Three poems by Edward Thomas

“The Road Not Taken” was inspired by one of the walks that Robert Frost and Edward Thomas took in the woods.
“The Road Not Taken” was inspired by one of the walks that Robert Frost and Edward Thomas took in the woods.

April

  • The sweetest thing, I thought
  • At one time, between earth and heaven
  • Was the first smile
  • When mist has been forgiven
  • And the sun has stolen out,
  • Peered, and resolved to shine at seven
  • On dabbled lengthening grasses,
  • Thick primroses and early leaves uneven,
  • When earth’s breath, warm and humid, far surpasses
  • The richest oven’s, and loudly rings ‘cuckoo’
  • And sharply the nightingale’s ‘tsoo, tsoo, tsoo, tsoo’:
  • To say ‘God bless it’ was all that I could do.
  • But now I know one sweeter
  • By far since the day Emily
  • Turned weeping back
  • To me, still happy me,
  • To ask forgiveness, —
  • Yet smiled with half a certainty
  • To be forgiven, — for what
  • She had never done; I knew not what it might be,
  • Nor could she tell me, having now forgot,
  • By rapture carried with me past all care
  • As to an isle in April lovelier
  • Than April’s self. ‘God bless you’ I said to her.

Rain

  • Rain, midnight rain, nothing but the wild rain
  • On this bleak hut, and solitude, and me
  • Remembering again that I shall die
  • And neither hear the rain nor give it thanks
  • For washing me cleaner than I have been
  • Since I was born into this solitude.
  • Blessed are the dead that the rain rains upon:
  • But here I pray that none whom once I loved
  • Is dying to-night or lying still awake
  • Solitary, listening to the rain,
  • Either in pain or thus in sympathy
  • Helpless among the living and the dead,
  • Like a cold water among broken reeds,
  • Myriads of broken reeds all still and stiff,
  • Like me who have no love which this wild rain
  • Has not dissolved except the love of death,
  • If love it be towards what is perfect and
  • Cannot, the tempest tells me, disappoint.

The Cherry Tree

  • The cherry trees bend over and are shedding,
  • On the old road where all that passed are dead,
  • Their petals, strewing the grass as for a wedding
  • This early May morn when there is none to wed.

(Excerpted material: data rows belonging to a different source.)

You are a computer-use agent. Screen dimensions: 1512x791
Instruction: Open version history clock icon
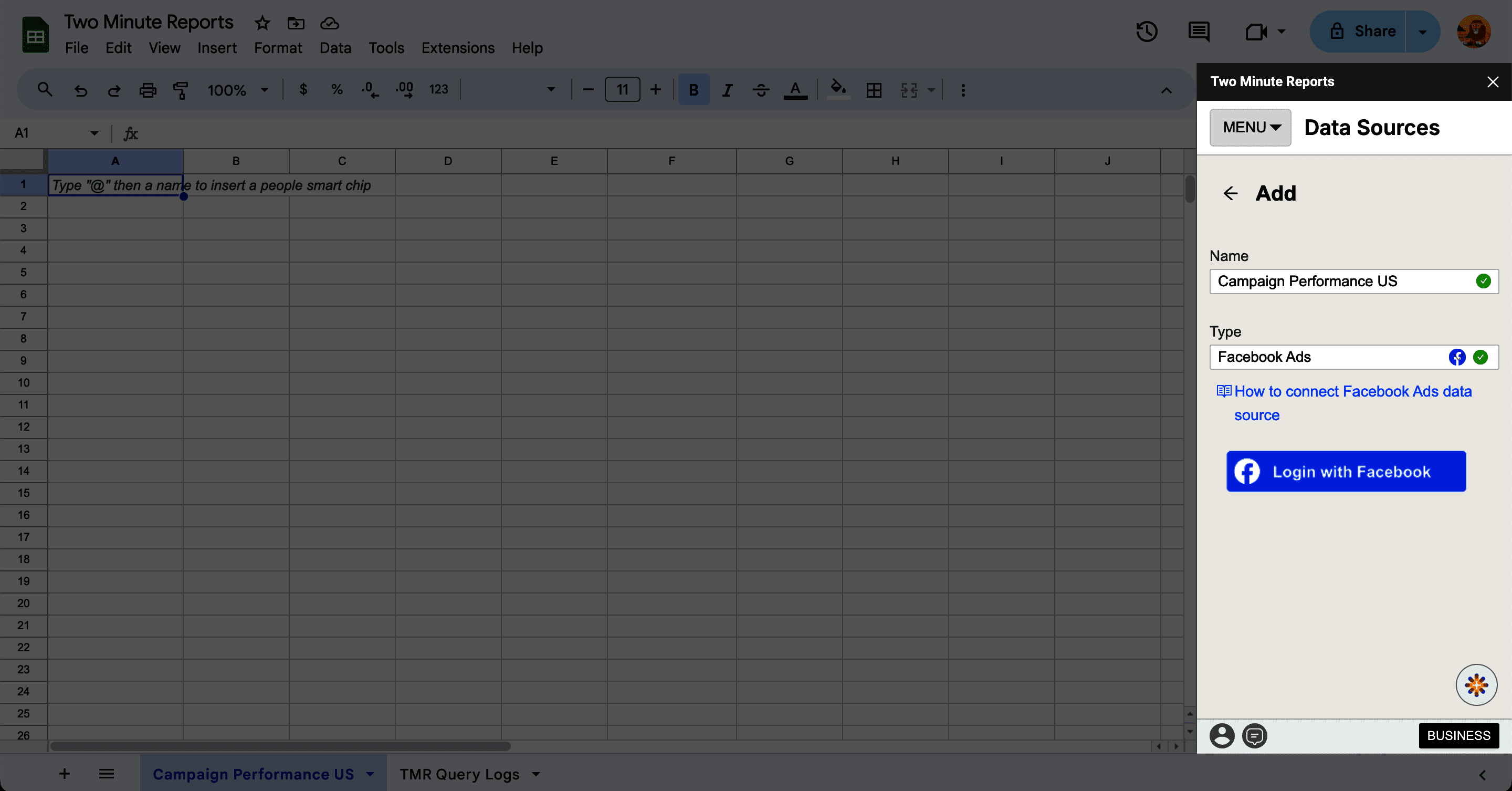pyautogui.click(x=1146, y=31)
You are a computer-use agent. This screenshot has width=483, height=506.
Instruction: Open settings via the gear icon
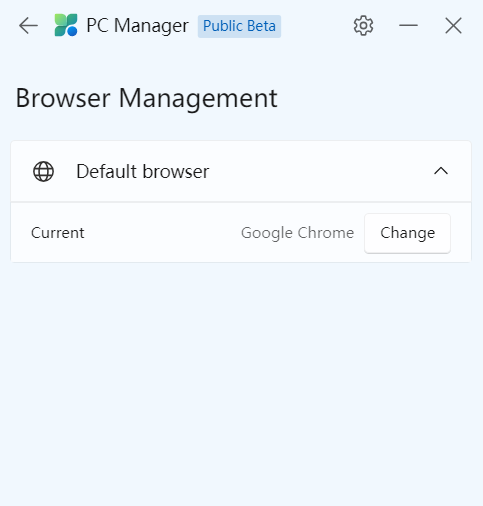point(363,26)
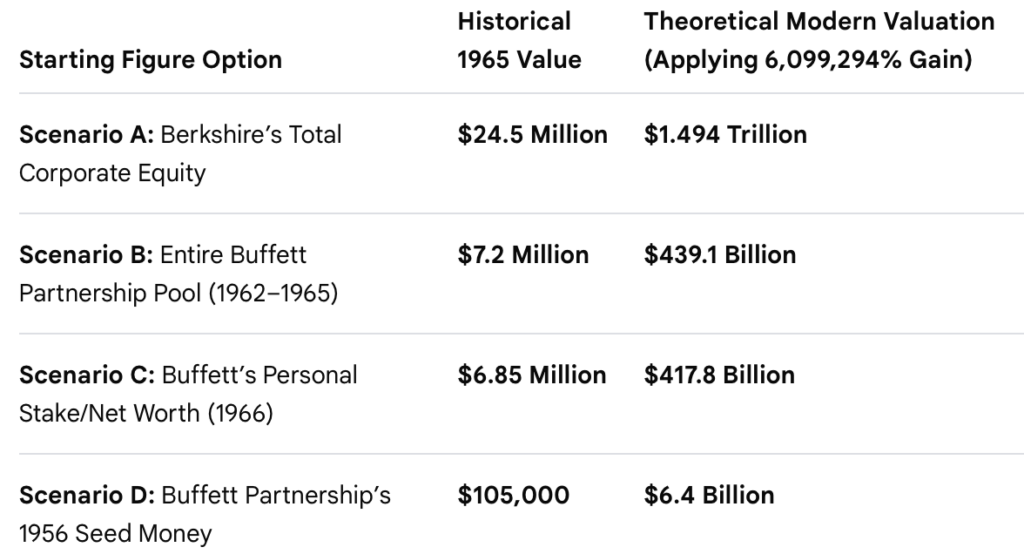Click the 'Applying 6,099,294% Gain' subtitle text

(x=808, y=60)
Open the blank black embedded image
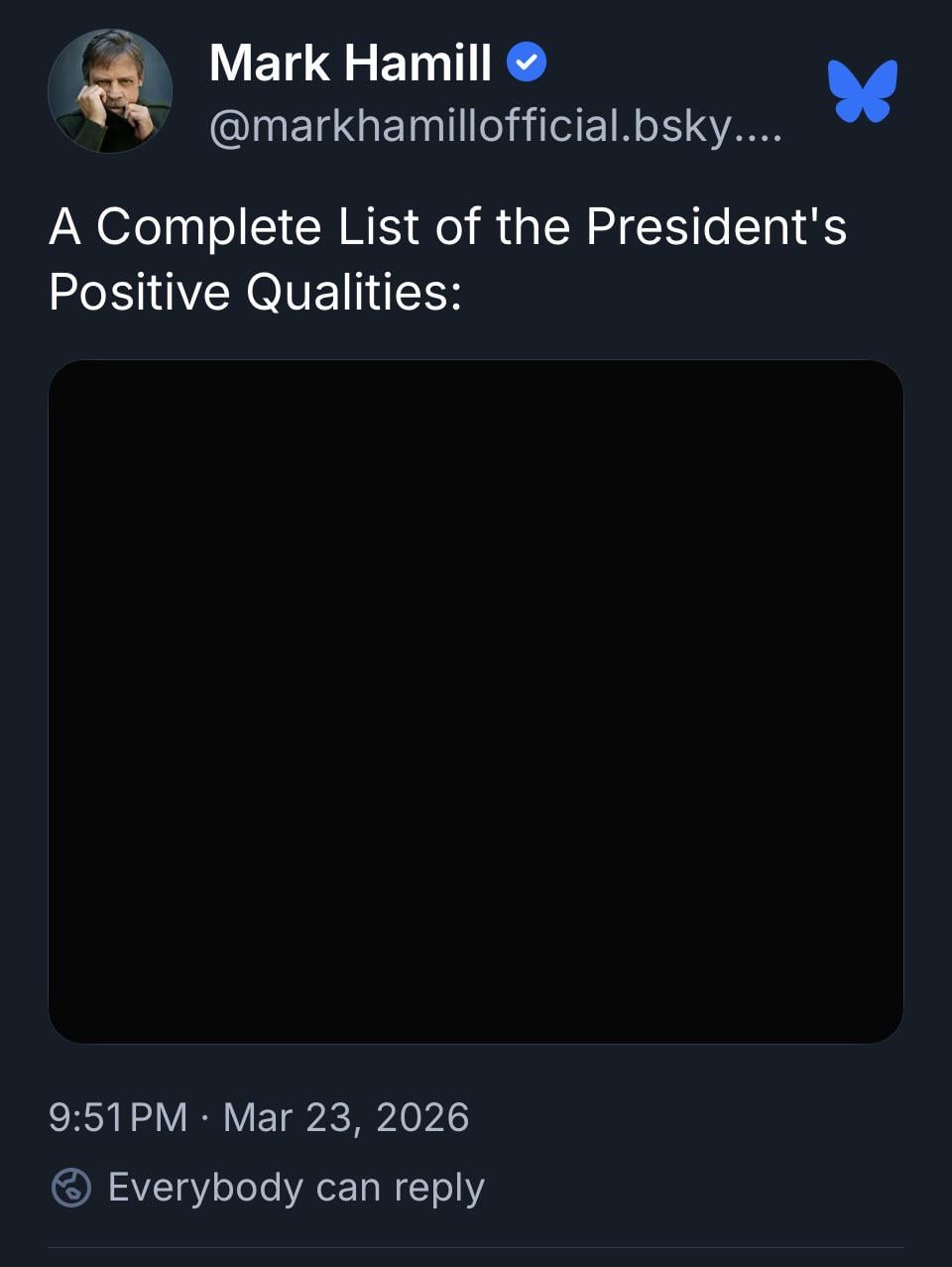Image resolution: width=952 pixels, height=1267 pixels. click(x=476, y=700)
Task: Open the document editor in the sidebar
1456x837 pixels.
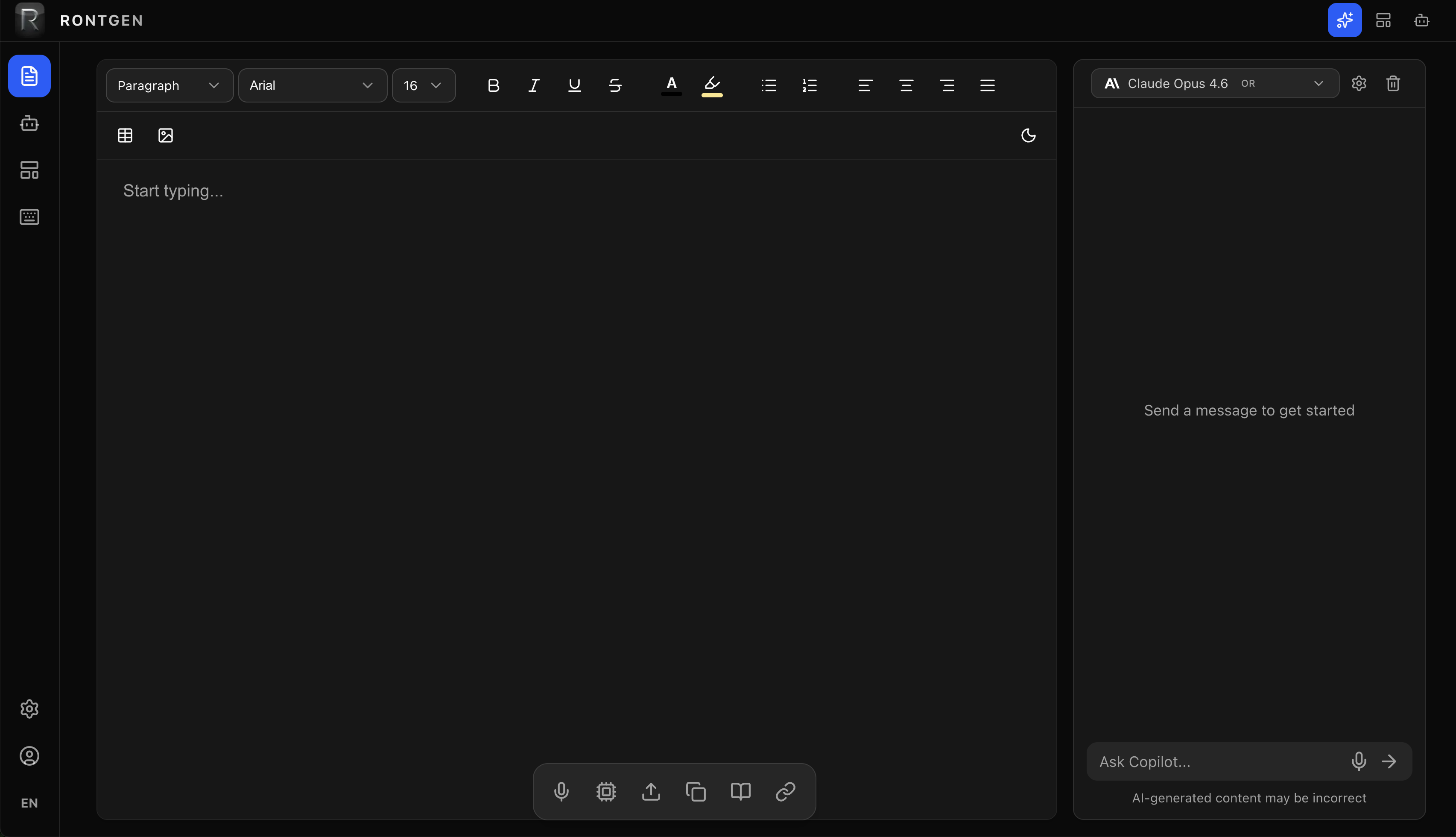Action: click(x=29, y=76)
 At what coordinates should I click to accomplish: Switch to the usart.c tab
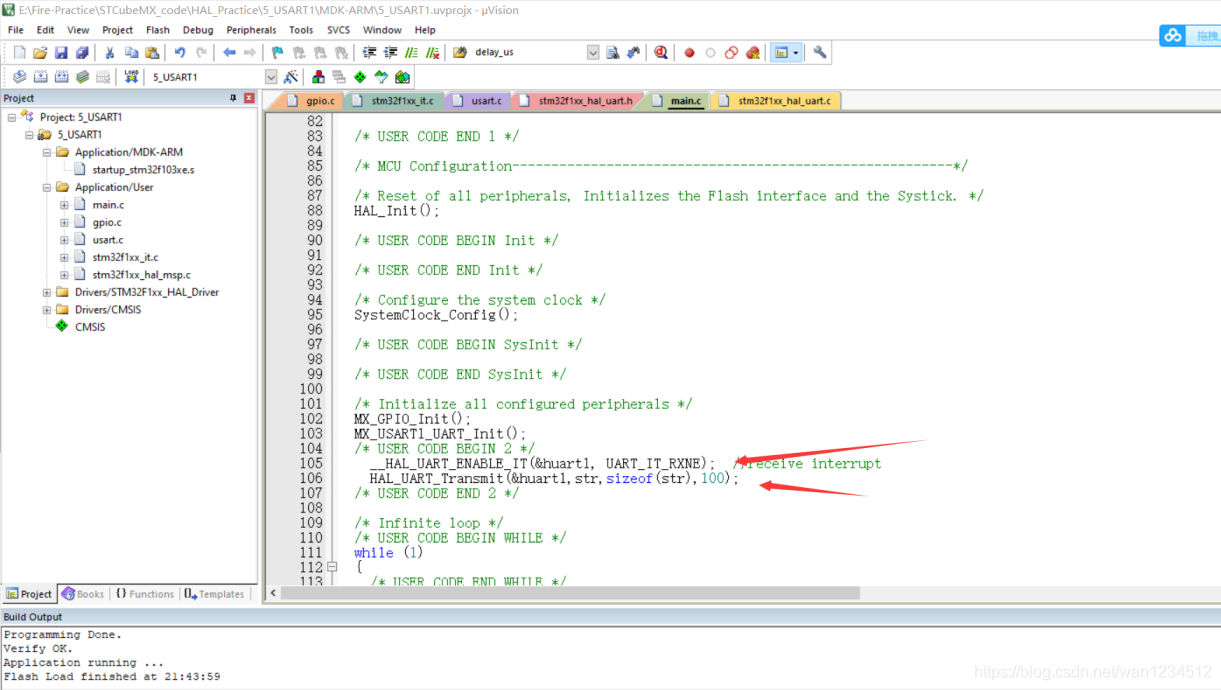[486, 101]
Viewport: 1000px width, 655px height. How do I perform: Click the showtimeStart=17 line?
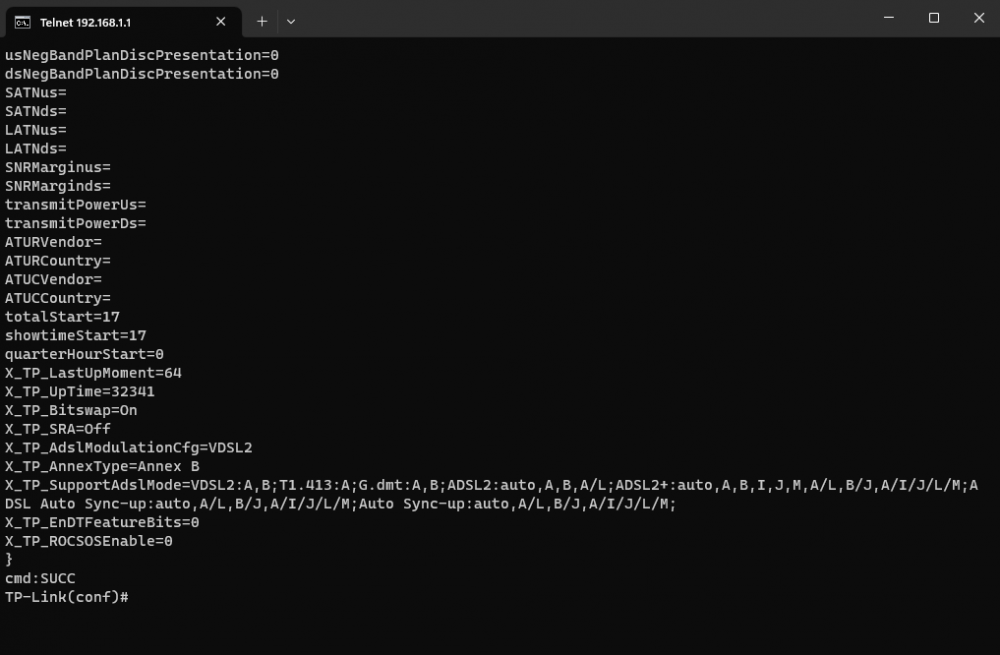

Edward Thomas (1878–1917) was a British poet, essayist, and novelist. Although considered one of the war poets of World War I, Thomas wrote mostly about subjects unrelated to war, as the above poems illustrate. Having formed a close friendship with Robert Frost during the latter’s time in England, he was encouraged to write poetry at the American’s advice. One of Frost’s most famous poems, “The Road Not Taken,” was inspired by one of the walks that he and Thomas took in the woods — and eventually led Thomas, who was indecisive about whether he should serve his country for the war — to enlist. He signed up for service in 1915 and was killed in action during the Battle of Arras in 1917. His influence was great and wide; fellow English poet Ted Hughes referred to him as “the father of us all.”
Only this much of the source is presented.